• [Collected data]
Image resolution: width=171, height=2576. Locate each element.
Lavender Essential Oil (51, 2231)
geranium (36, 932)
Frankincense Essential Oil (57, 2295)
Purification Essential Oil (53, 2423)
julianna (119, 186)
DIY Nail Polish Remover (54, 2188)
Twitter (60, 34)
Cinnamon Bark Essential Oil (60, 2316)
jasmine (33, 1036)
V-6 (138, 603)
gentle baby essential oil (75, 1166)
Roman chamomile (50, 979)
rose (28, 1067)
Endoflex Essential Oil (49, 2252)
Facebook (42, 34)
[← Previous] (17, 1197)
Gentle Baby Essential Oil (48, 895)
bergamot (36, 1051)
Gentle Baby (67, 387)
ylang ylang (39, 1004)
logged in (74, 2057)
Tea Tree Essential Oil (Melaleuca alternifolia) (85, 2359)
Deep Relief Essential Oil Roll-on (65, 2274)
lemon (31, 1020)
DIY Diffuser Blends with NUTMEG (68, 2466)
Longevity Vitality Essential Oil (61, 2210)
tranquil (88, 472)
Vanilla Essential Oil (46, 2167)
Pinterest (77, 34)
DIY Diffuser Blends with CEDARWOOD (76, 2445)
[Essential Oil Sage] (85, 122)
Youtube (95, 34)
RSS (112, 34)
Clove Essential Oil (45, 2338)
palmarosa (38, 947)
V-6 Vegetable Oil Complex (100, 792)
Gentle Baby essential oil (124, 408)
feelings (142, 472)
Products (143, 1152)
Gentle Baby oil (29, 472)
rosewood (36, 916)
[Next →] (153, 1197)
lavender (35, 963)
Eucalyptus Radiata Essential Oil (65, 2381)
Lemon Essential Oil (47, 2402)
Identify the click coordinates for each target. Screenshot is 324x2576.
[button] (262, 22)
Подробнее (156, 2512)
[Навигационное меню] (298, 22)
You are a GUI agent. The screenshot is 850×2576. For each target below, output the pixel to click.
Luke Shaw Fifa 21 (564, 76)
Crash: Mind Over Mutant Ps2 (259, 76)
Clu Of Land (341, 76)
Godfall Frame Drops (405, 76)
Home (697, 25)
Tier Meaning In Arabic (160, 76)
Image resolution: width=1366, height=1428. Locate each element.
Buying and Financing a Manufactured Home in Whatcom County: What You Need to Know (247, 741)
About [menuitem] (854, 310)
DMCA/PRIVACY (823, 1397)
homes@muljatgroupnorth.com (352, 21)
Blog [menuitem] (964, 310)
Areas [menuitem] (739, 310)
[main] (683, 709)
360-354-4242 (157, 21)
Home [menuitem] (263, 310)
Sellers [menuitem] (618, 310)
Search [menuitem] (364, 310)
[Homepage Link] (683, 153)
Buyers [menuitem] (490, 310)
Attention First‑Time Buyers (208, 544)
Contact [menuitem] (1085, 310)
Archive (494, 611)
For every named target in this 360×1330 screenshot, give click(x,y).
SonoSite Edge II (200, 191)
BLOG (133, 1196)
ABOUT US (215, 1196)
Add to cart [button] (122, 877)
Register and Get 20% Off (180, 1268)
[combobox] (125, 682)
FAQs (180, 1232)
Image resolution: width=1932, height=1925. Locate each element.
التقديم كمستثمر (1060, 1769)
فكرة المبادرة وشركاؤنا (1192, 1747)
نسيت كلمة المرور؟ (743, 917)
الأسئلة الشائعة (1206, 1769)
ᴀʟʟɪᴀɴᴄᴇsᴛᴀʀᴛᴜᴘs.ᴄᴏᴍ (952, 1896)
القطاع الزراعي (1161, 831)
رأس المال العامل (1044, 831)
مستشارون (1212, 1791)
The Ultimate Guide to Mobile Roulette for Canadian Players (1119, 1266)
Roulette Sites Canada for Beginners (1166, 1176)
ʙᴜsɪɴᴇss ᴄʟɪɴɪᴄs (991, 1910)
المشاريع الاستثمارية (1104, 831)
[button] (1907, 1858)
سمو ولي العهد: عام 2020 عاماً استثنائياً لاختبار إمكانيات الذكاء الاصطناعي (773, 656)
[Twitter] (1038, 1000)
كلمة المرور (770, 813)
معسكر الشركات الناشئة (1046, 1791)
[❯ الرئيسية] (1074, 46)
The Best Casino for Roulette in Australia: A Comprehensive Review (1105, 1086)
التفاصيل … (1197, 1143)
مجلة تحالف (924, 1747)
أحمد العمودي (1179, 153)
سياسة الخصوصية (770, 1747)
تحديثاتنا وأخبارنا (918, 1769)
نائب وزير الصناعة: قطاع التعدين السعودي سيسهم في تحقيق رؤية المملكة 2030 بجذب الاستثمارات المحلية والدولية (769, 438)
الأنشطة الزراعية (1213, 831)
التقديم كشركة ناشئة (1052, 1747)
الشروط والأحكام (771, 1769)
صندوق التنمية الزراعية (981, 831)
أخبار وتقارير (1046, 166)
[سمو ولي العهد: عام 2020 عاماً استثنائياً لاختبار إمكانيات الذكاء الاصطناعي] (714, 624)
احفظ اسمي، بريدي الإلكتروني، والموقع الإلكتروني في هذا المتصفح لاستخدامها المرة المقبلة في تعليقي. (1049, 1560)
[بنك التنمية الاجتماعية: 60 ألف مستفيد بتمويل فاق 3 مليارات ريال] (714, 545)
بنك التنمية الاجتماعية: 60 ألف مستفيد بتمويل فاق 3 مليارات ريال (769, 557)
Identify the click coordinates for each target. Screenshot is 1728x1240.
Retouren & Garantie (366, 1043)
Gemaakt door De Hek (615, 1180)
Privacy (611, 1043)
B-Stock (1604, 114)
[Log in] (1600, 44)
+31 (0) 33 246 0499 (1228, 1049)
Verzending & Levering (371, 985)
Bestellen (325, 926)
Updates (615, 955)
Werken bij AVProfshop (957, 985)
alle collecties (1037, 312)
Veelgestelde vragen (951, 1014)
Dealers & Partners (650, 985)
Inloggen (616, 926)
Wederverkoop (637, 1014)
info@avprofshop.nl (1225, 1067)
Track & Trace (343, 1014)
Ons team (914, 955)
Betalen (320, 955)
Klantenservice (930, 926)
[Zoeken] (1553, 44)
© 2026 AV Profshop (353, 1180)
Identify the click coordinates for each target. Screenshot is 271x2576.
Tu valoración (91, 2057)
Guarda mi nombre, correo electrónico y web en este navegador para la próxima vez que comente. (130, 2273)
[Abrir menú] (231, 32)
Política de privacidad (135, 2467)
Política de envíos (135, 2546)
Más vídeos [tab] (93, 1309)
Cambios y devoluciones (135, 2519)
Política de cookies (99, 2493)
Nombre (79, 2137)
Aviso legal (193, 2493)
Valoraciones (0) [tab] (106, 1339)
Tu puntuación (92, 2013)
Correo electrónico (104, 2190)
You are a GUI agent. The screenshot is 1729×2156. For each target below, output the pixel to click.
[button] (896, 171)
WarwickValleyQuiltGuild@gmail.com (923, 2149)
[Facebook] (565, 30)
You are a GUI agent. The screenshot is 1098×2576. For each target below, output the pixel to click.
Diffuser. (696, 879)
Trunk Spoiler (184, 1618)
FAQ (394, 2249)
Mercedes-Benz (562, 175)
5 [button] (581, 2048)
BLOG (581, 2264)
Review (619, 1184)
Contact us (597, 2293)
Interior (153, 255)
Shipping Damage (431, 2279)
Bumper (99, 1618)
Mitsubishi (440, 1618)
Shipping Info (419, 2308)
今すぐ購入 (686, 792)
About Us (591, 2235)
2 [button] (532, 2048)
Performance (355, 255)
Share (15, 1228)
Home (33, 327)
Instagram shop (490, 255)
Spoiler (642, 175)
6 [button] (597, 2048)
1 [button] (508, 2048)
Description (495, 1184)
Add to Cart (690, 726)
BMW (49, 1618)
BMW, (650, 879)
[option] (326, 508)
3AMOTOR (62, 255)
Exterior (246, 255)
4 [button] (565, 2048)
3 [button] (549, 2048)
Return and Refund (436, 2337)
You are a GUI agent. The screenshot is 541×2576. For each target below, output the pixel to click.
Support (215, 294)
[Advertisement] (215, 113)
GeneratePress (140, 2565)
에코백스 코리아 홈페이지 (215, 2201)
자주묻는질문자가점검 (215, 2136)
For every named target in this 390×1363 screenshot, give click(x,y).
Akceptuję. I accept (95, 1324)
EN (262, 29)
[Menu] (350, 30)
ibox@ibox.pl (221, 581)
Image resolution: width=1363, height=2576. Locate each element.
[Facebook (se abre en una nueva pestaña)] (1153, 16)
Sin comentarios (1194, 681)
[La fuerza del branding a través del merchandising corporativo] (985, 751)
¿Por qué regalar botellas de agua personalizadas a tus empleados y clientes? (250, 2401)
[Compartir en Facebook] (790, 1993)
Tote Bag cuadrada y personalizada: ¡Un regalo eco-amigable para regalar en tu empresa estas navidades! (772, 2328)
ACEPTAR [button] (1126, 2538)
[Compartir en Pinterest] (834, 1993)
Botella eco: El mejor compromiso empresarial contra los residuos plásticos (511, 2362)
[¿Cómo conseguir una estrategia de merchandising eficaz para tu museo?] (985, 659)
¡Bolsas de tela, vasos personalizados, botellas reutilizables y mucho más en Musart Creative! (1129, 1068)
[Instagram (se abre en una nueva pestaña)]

• [Aim of the task]
What you return should be exactly the lines above, starting at the one with "Clu Of Land (341, 76)" and ending at the one with "[❯ الرئيسية] (1074, 46)", and nothing else.

• [Result of this task]
Clu Of Land (341, 76)
Godfall Frame Drops (405, 76)
Home (697, 25)
Tier Meaning In Arabic (160, 76)
Image resolution: width=1366, height=1428. Locate each element.
Buying and Financing a Manufactured Home in Whatcom County: What You Need to Know (247, 741)
About [menuitem] (854, 310)
DMCA/PRIVACY (823, 1397)
homes@muljatgroupnorth.com (352, 21)
Blog [menuitem] (964, 310)
Areas [menuitem] (739, 310)
[main] (683, 709)
360-354-4242 (157, 21)
Home [menuitem] (263, 310)
Sellers [menuitem] (618, 310)
Search [menuitem] (364, 310)
[Homepage Link] (683, 153)
Buyers [menuitem] (490, 310)
Attention First‑Time Buyers (208, 544)
Contact [menuitem] (1085, 310)
Archive (494, 611)
For every named target in this 360×1330 screenshot, give click(x,y).
SonoSite Edge II (200, 191)
BLOG (133, 1196)
ABOUT US (215, 1196)
Add to cart [button] (122, 877)
Register and Get 20% Off (180, 1268)
[combobox] (125, 682)
FAQs (180, 1232)
Image resolution: width=1932, height=1925. Locate each element.
التقديم كمستثمر (1060, 1769)
فكرة المبادرة وشركاؤنا (1192, 1747)
نسيت كلمة المرور؟ (743, 917)
الأسئلة الشائعة (1206, 1769)
ᴀʟʟɪᴀɴᴄᴇsᴛᴀʀᴛᴜᴘs.ᴄᴏᴍ (952, 1896)
القطاع الزراعي (1161, 831)
رأس المال العامل (1044, 831)
مستشارون (1212, 1791)
The Ultimate Guide to Mobile Roulette for Canadian Players (1119, 1266)
Roulette Sites Canada for Beginners (1166, 1176)
ʙᴜsɪɴᴇss ᴄʟɪɴɪᴄs (991, 1910)
المشاريع الاستثمارية (1104, 831)
[button] (1907, 1858)
سمو ولي العهد: عام 2020 عاماً استثنائياً لاختبار إمكانيات الذكاء الاصطناعي (773, 656)
[Twitter] (1038, 1000)
كلمة المرور (770, 813)
معسكر الشركات الناشئة (1046, 1791)
[❯ الرئيسية] (1074, 46)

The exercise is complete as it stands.